§ 渡された文章:
★ ★ ★ ★
耳鳴りと難聴と夢想家の話。

photoACより
「耳鳴りというのは」
耳鼻科医が言った。
「難聴の裏返しなんですな。
聴力検査のグラフです。
ほら、左耳の、特に高い音が聴こえにくくなってる。キーンという高い金属音みたいな耳鳴りがするんですよね?そのぶん、高い音が聴こえなくなっているんです」
ふんふんとうなづきながら、僕はさっき受けた聴力検査を思い出した。
小さな部屋。完全防音。ヘッドホンから様々な高さと大きさの音。音が聴こえたらボタンを押す。音を聴くことに全力。耳鳴り。
ライカ。
ライカはどんな気持ちだったのだろう?
スプートニク2号に乗せられて、身動き取れないまま宇宙へ飛ばされたソ連の犬。
もし今、聴力検査室が宇宙に飛ばされたら、ライカの気持ちがわかるだろうか?
音ガ聴コエタラ手元ノぼたんヲ押シナサイ。押シナサイ。
ぼくは耳を傾ける。一生懸命に。宇宙空間で。
★ ★ ★ ★
§ やること:
- 1) 耳鳴りの話について、次の問いに答えてください。
(a) 聴力検査のグラフで、聴こえにくくなっているのはどちらの耳のどんな音か。
(b) 聴力検査で、音が聴こえたら何をするか。
(c) ライカは何に乗せられて宇宙へ飛ばされたか。
- 2) 耳鳴りの話の題名で「と」でつながれている語を、全部書き出してください。
★ ★ ★ ★
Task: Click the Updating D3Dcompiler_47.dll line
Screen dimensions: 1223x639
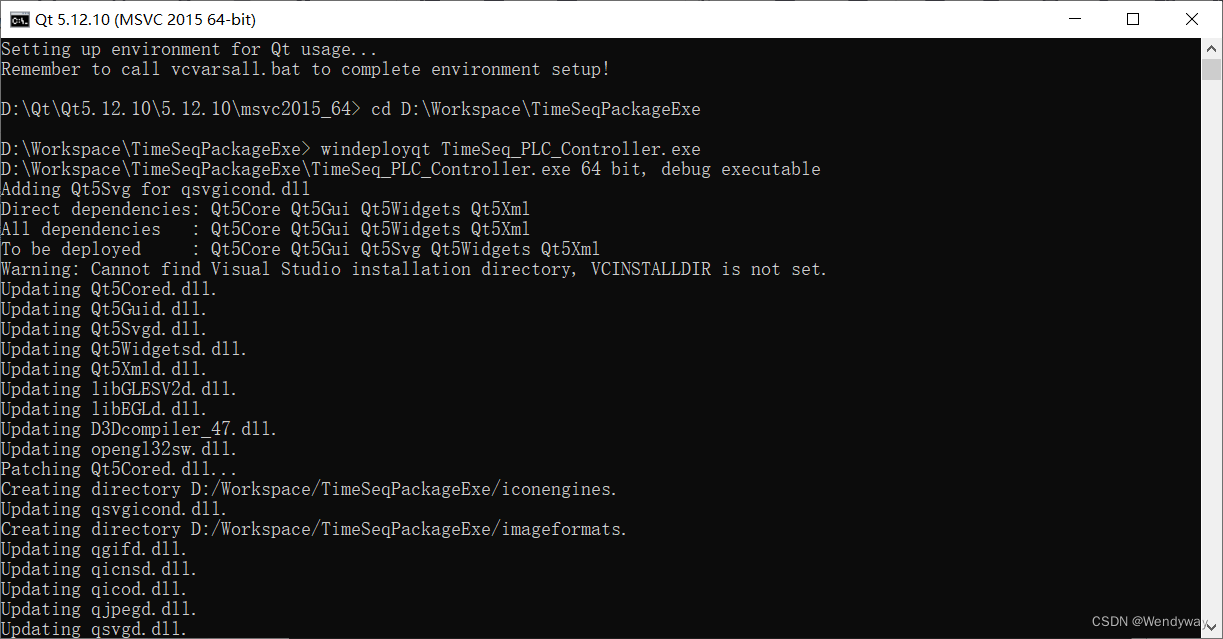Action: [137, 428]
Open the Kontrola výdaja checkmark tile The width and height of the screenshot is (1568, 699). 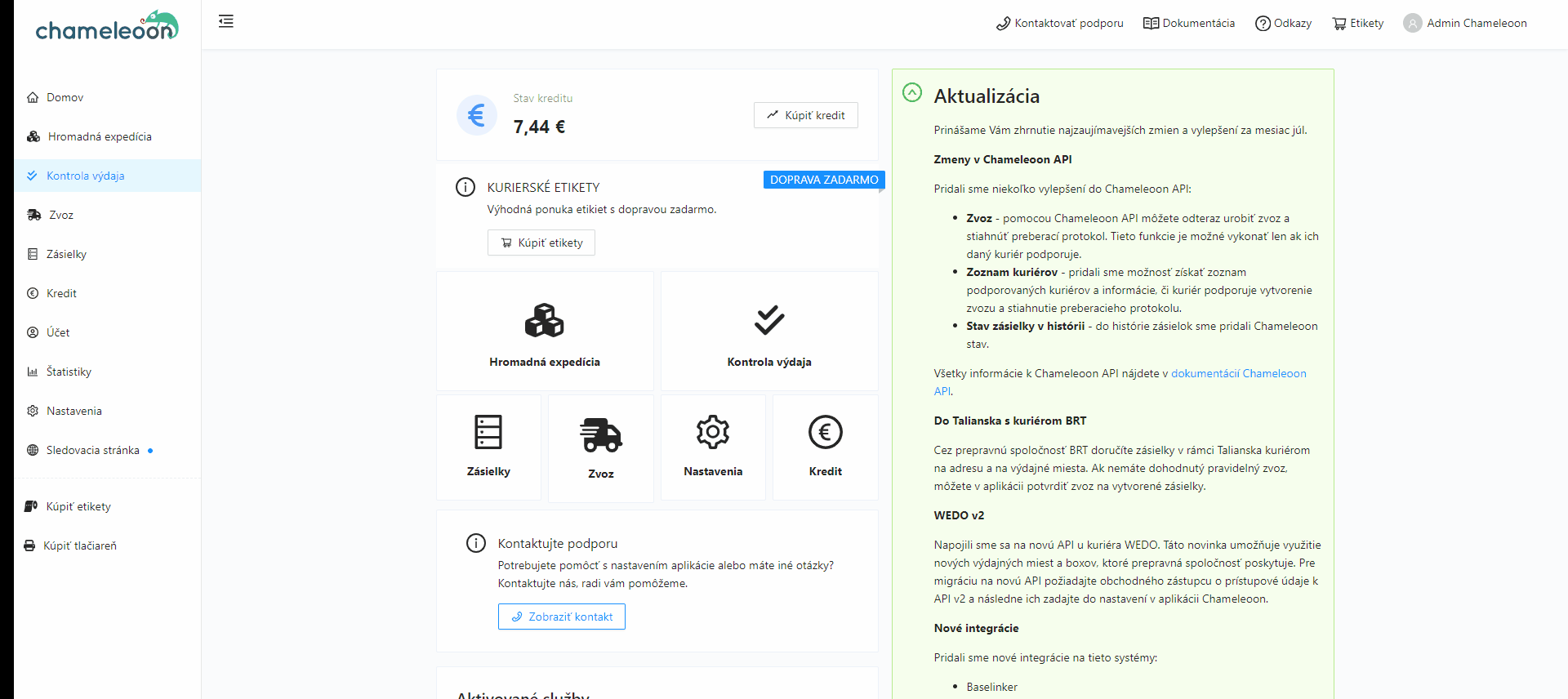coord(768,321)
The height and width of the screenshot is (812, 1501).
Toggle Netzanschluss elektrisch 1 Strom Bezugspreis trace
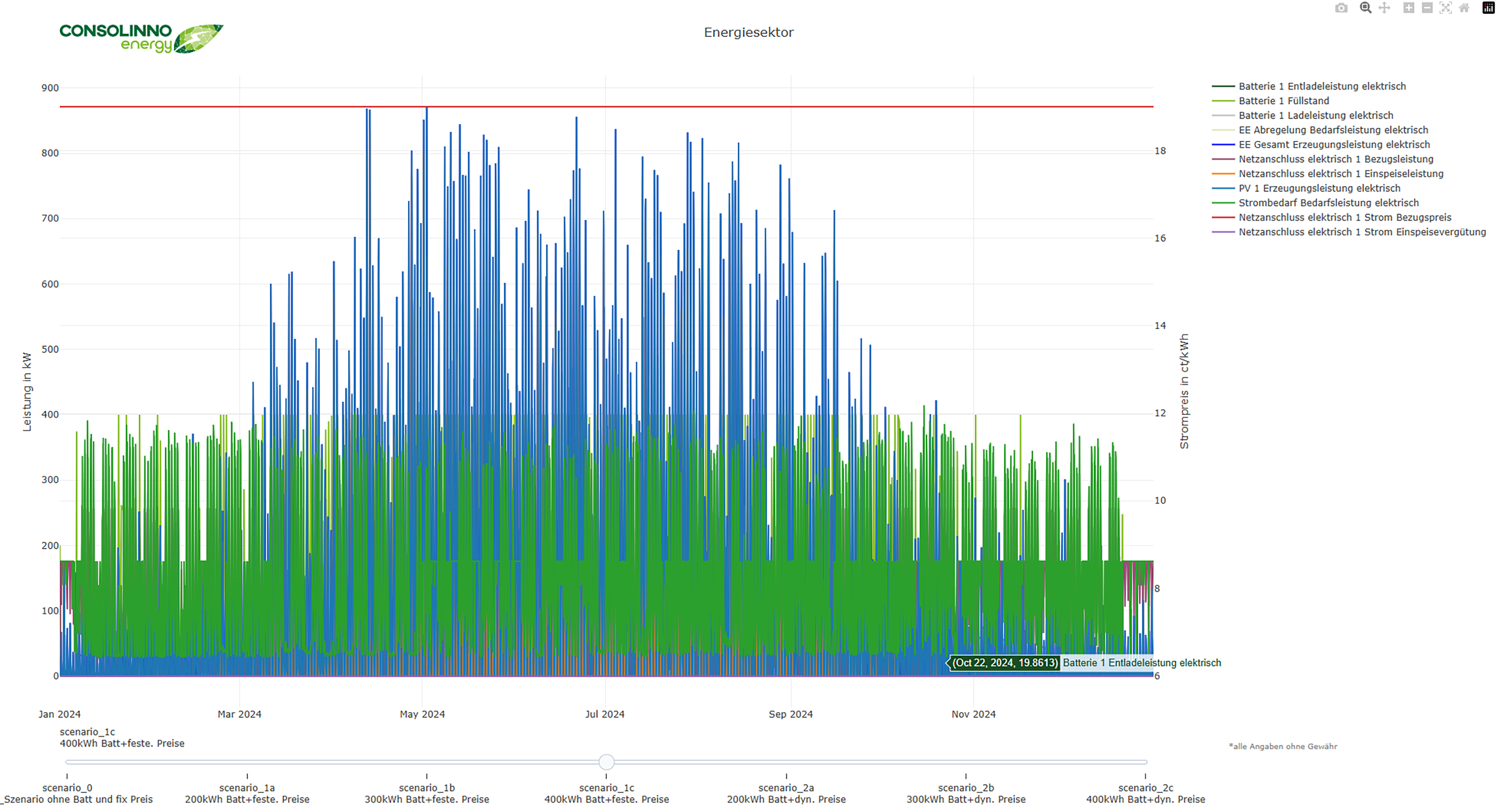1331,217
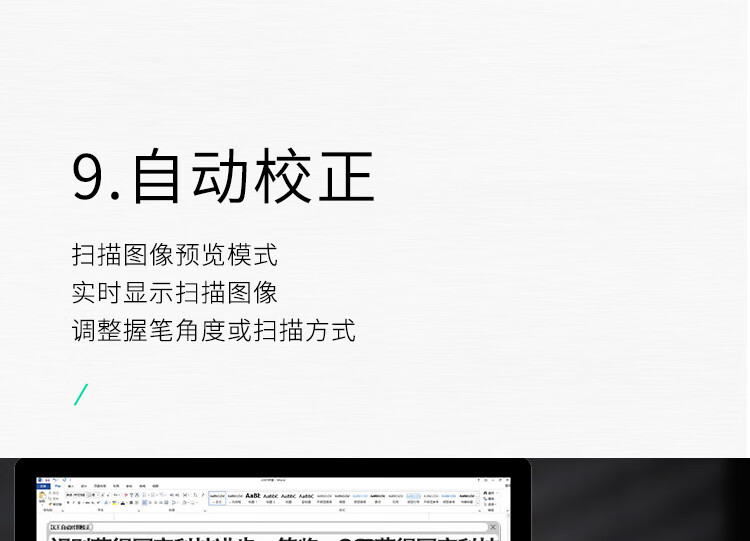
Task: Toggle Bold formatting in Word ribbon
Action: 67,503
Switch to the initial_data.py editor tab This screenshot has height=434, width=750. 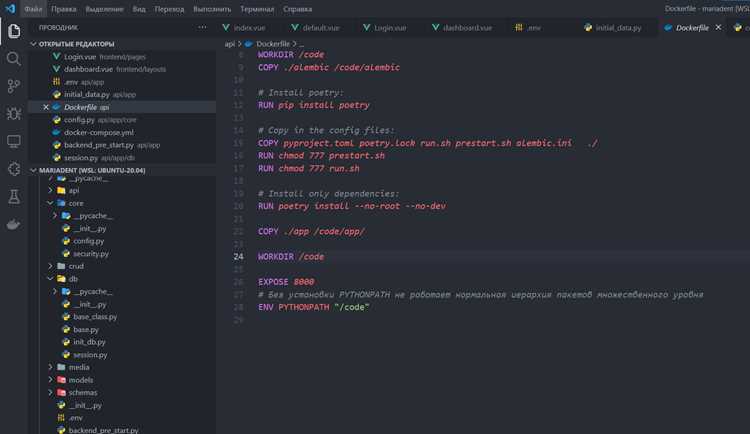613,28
★ ★ ★ ★
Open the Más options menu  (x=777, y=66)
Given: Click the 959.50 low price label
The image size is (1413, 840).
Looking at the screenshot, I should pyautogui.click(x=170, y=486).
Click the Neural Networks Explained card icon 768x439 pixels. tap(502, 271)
★ ★ ★ ★
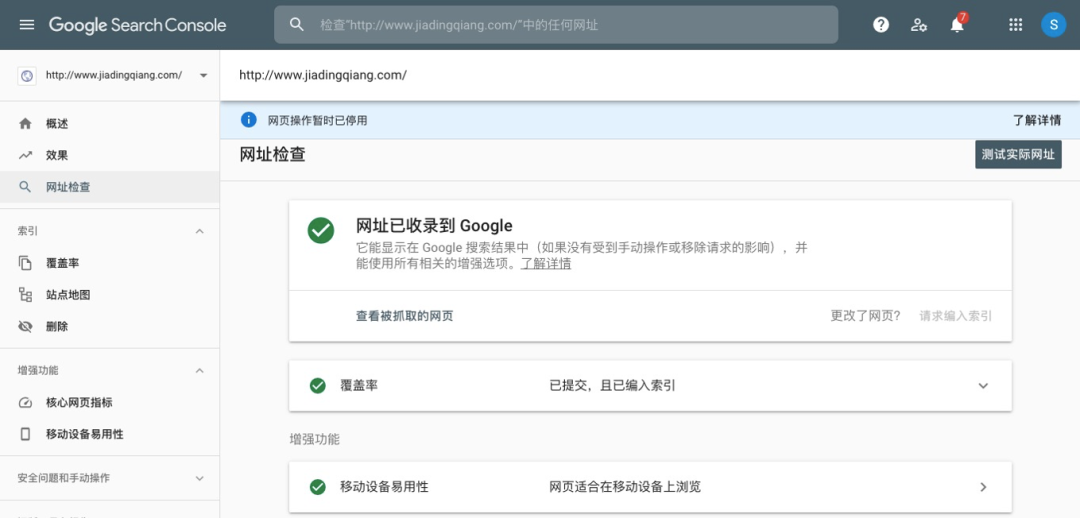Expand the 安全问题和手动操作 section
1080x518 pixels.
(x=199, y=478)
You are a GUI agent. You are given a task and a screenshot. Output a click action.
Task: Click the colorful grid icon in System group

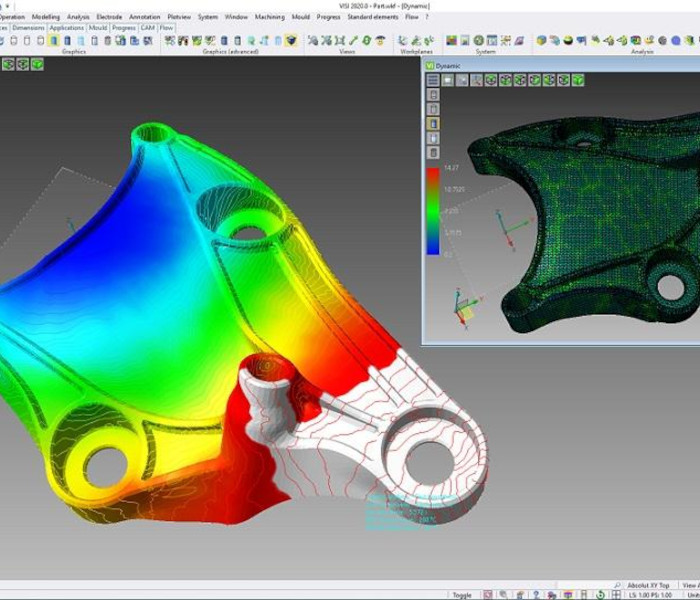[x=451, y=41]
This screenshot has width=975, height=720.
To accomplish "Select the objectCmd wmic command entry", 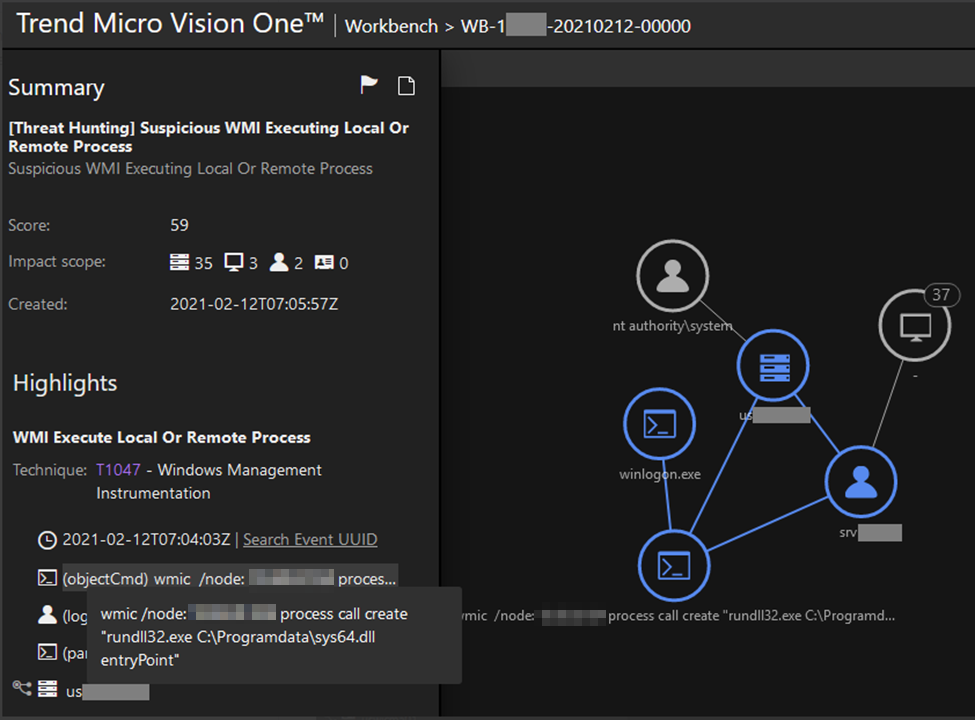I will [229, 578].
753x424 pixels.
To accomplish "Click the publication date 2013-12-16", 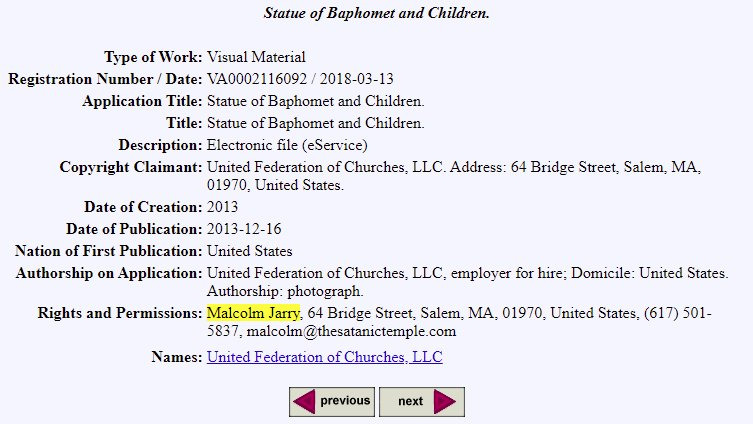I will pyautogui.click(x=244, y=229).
★ ★ ★ ★
§ それぞれの答え:
- 1)
(a) 左耳の、特に高い音
(b) ボタンを押す
(c) スプートニク2号

- 2) 耳鳴り、難聴、夢想家